MÜLLER, FRIEDRICH (1749–1825), German poet, dramatist and painter, usually known as Maler (i.e. painter) Müller, was born at Kreuznach on the 13th of January 1749. He studied painting at Zweibrücken, and in 1774–1775 settled in Mannheim, where in 1777 he was appointed court painter. In 1778 he was enabled by a public subscription to visit Italy, which remained his home for the rest of his life. In 1780 he became a Roman Catholic. He was unfavourably influenced by the study of Italian models, and gradually gave up painting and devoted himself to the study of the history of art; his services as cicerone were especially in demand among German visitors to Rome. Before he left Mannheim he had tried his hand at literature, under the influence of the Sturm und Drang movement. A lyric drama, Niobe (1778), attracted little attention; but Fausts Leben dramatisiert (1778) appealed to the turbulent spirit of the time, and Golo und Genoveva (begun in 1776, but not published till 1811) was an excellent imitation of Goethe’s Götz von Berlichingen.
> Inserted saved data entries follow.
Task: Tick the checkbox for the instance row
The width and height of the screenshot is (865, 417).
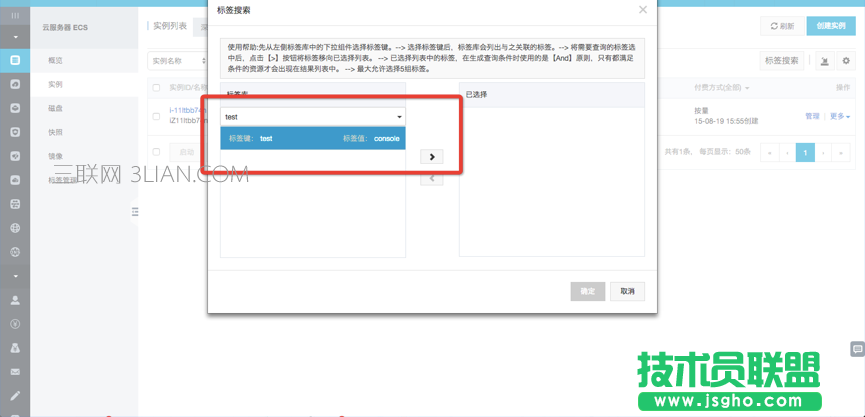Action: click(x=156, y=116)
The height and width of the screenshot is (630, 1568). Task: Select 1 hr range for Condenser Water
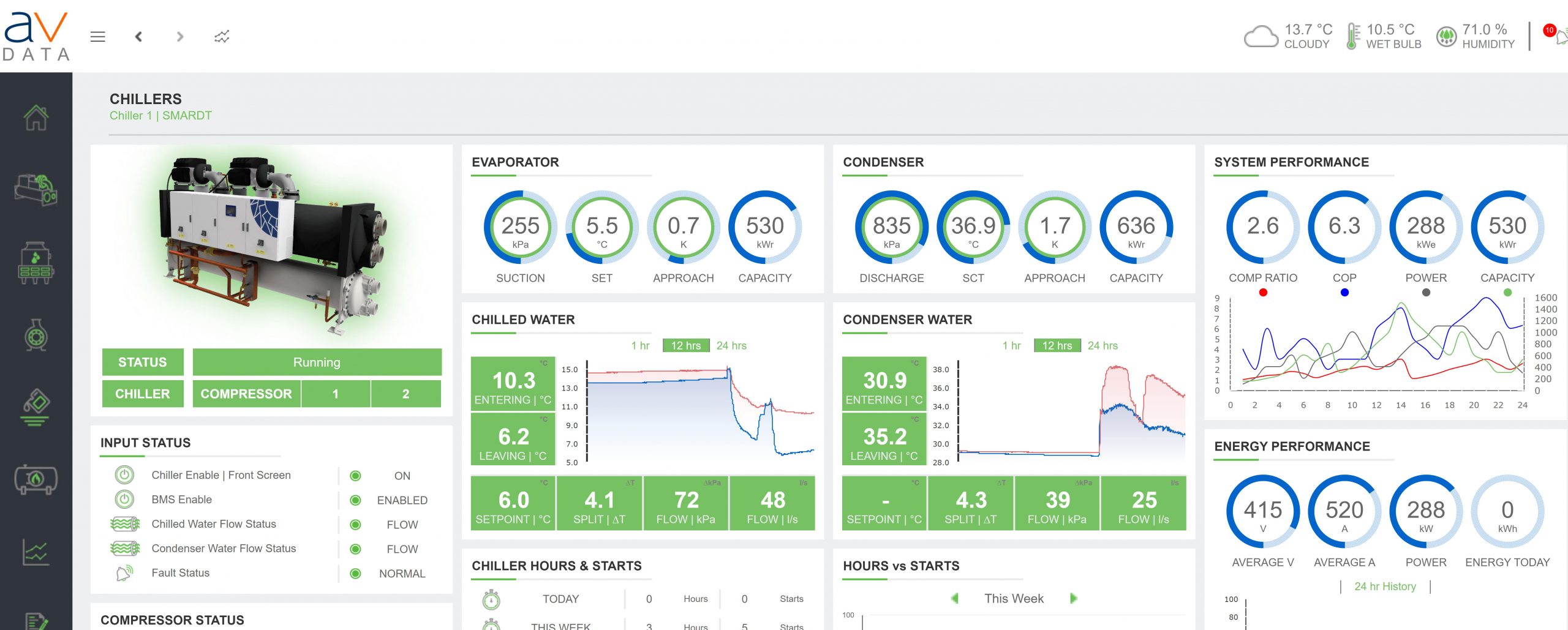1011,345
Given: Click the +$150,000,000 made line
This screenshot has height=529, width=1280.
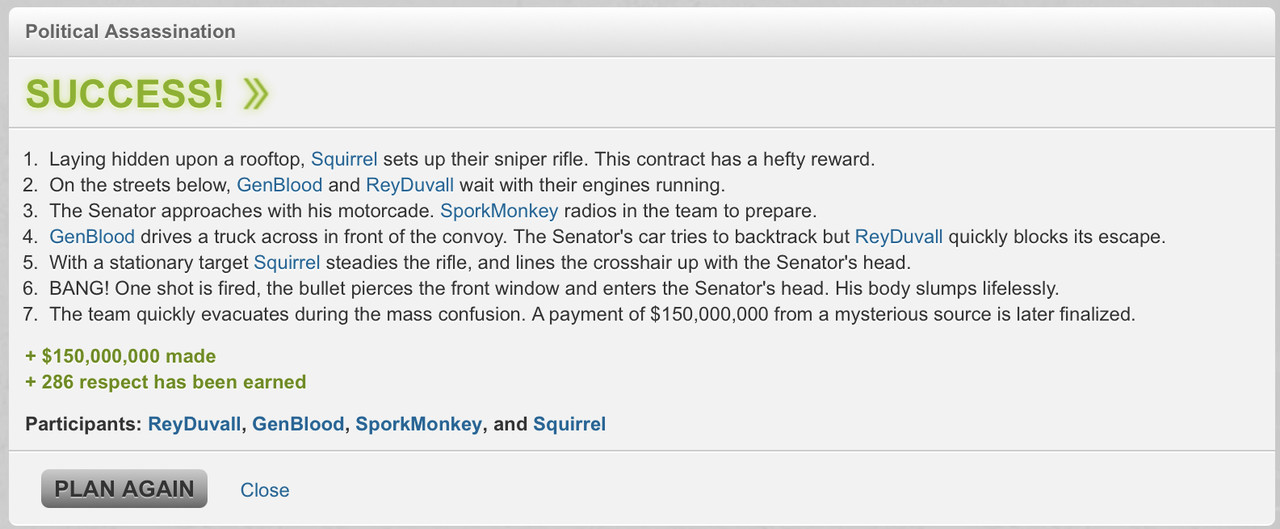Looking at the screenshot, I should 121,356.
He struck out a more independent path in his idylls, notably Die Schafschur (1775) and Das Nusskernen (1811), in which, emancipating himself from the artificiality of Gessner, he reproduced scenes—not without a touch of satire—from the German peasant life of his day. He died at Rome on the 23rd of April 1825.
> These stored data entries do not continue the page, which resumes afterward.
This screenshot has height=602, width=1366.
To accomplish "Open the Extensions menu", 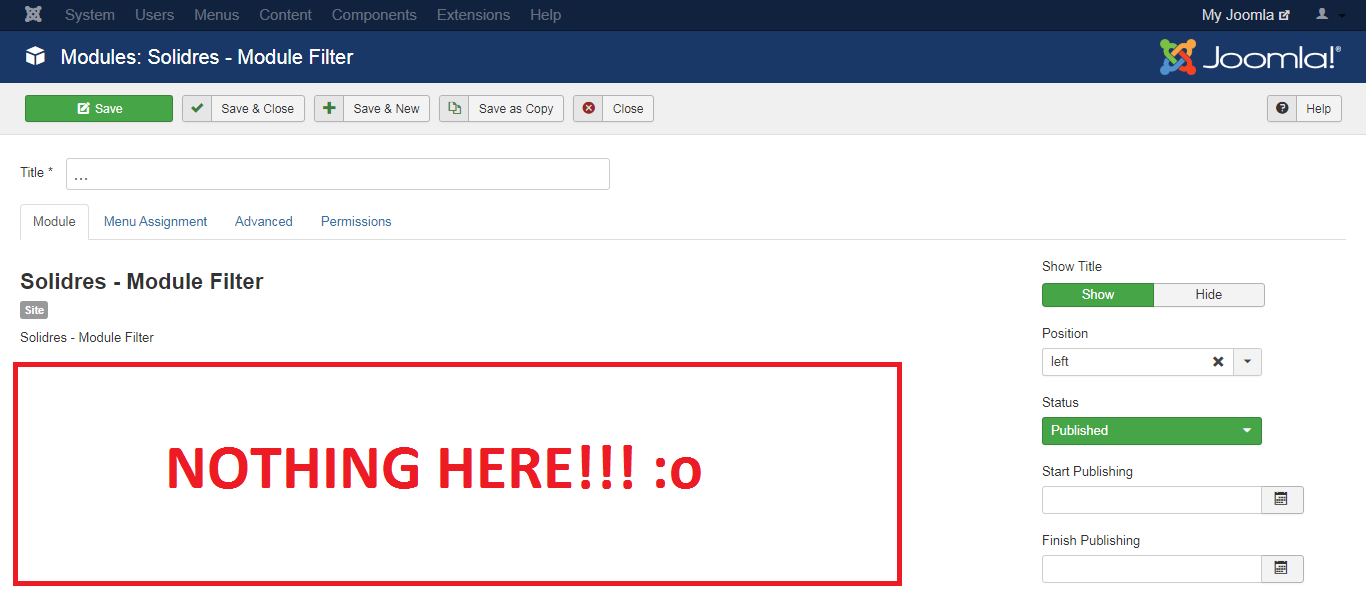I will (473, 15).
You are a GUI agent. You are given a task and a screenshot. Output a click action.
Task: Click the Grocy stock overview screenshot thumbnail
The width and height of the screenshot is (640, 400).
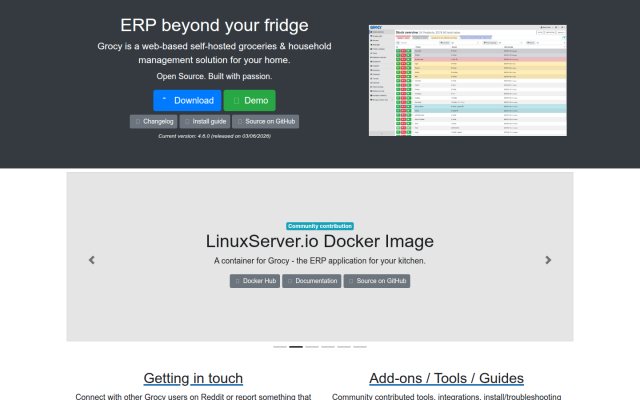468,80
Maler Müller’s Werke appeared in 3 vols. (1811–1825); in 1868 H. Hettner published two volumes of Dichtungen von Maler Müller, which contain most of his writings. Gedichte von Maler Friedrich Müller; eine Nachlese zu dessen Werken appeared in 1873, and his Fausts Leben was reprinted by B. Seuffert in 1881. See A. Sauer, “Stürmer und Dränger,” vol. iii. (Kurschner’s Deutsche Nationalliteratur, vol. 81, 1883); and B. Seuffert, Maler Müller (1877).